Meet the fourth wave of feminism.
They may only be 14, but the more eighth-graders Maja Eernise, Lucy Miller and Symphonie Cameron learn about the world, the more they speak up for change.
This week, the trio released a political commercial promoting gay rights. It asks viewers to speak out against bullying and advocate for gay marriage.
"It is something that we all care about deeply," Miller said. "We've all seen how this issue has affected not just us but the country as a whole. We wanted to speak out about it."
The foundation for their political beliefs is simple: all people are created equal.
"There are people in our community and around the world, everywhere you go, that are against homosexuality," Eernise said, "but at the end of the day, we're all people, and we should look at each other as equal beings and not look down on someone for their beliefs or homosexuality."
The girls haven’t had to go far to hear about gay rights issues. Same-sex marriage dominated the headlines this summer as New York became the sixth state to allow gay people to marry, and the It Gets Better anti-bullying campaign videos are viral on YouTube.

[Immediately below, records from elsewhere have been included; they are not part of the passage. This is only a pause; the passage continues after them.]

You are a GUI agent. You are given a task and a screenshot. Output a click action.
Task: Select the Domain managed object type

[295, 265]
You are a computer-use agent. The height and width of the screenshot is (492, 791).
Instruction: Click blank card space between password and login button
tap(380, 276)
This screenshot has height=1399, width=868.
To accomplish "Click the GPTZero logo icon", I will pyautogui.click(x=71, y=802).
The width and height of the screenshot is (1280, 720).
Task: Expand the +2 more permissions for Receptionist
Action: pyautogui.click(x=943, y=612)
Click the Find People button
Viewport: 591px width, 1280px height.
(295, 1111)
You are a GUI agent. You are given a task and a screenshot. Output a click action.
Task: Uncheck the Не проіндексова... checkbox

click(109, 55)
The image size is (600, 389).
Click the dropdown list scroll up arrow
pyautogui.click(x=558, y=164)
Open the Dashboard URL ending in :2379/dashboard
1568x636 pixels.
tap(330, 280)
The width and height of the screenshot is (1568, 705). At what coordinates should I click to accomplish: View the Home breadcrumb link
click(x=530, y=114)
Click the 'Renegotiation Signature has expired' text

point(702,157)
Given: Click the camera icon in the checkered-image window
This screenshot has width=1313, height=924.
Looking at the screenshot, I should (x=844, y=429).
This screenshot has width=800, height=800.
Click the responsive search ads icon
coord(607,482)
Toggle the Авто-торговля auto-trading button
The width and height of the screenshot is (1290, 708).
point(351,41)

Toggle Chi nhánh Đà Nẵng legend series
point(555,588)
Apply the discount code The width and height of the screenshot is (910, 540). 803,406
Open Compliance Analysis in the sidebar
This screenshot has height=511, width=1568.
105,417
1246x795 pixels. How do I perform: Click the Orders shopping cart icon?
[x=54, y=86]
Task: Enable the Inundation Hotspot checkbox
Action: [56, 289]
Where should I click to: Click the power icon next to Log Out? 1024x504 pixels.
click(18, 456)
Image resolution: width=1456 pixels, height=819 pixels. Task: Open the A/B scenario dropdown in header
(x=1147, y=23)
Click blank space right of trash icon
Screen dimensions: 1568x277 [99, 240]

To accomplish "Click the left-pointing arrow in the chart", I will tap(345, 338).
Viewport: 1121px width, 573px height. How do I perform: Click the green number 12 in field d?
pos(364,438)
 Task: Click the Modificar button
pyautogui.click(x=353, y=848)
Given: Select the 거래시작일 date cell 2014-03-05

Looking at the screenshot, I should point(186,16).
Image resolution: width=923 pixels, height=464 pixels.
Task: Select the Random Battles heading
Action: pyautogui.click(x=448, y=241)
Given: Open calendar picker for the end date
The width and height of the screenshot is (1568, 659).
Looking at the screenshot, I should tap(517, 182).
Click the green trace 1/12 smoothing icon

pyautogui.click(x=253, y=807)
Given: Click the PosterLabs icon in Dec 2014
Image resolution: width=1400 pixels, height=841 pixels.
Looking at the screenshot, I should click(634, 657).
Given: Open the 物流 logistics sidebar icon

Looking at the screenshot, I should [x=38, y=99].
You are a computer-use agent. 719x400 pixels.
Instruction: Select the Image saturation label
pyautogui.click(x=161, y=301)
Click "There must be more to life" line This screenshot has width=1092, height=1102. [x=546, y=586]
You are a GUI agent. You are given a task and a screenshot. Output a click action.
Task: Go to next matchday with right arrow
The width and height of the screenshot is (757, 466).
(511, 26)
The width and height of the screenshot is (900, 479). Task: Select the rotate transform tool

But at the middle school, the girls say, the issue isn't touched on enough. That's why they made a video, Eernise said.
"If students talk about it, other students will want to listen to us," she said.
The hardest part of being a 14-year-old activist is getting adults to listen.
"They tend to disregard my ideas and thoughts because of my age, which is infinitely frustrating," Miller said. "Even if I’m making valid points, they still disregard everything I'm saying because I'm 14. It's still something I struggle with."
The girls said their families have been supportive of their opinions and beliefs, but the debates come when they talk to their parents'friends.
"Usually, when adults try to discourage me because of my age, I try to share my point and my true interest in it," Cameron said.
At the middle school, the girls said, they haven't seen instances of gay bullying. But they do hear students use derogatory slurs. And when they hear it, they speak up.
"I'm not one to keep my mouth shut,” said Miller, whose friends laughed in agreement. "I'm definitely very outspoken."
The girls agree that sexism is the biggest social issue they face—especially discrimination in sports and unwanted heavy petting.
Eernise said boys her age disregard girls’ sports because they aren't "masculine" enough.
"They think we can't handle the pressure and how much stronger they are than us," she said.
Miller said she sees sexual harassment in her school’s hallways, especially when boys are being too "touchy-feely" with girls who don't want that kind of attention.
"I see a large amount of petty sexual harassment, but still sexual harassment, that goes unnoticed because … ." Lucy pauses and Eernise picks up the thought for her: "Because it's 'normal' at our school."
Alex Pepin, the girls' social studies teacher, calls the trio "a very talented group of girls" and said she is impressed with the maturity they showed in their gay rights commercial.
"As much as people are like, 'Oh they're middle schoolers, they don’t know,' they are passionate about these things,” Pepin said. "They are at the age where all these—gay rights, abortion, are you a Democrat, are you a Republican, do you even care—all those things are starting to come out and take shape in themselves. It’s nice to be able to give them a medium to let them get that out there somehow."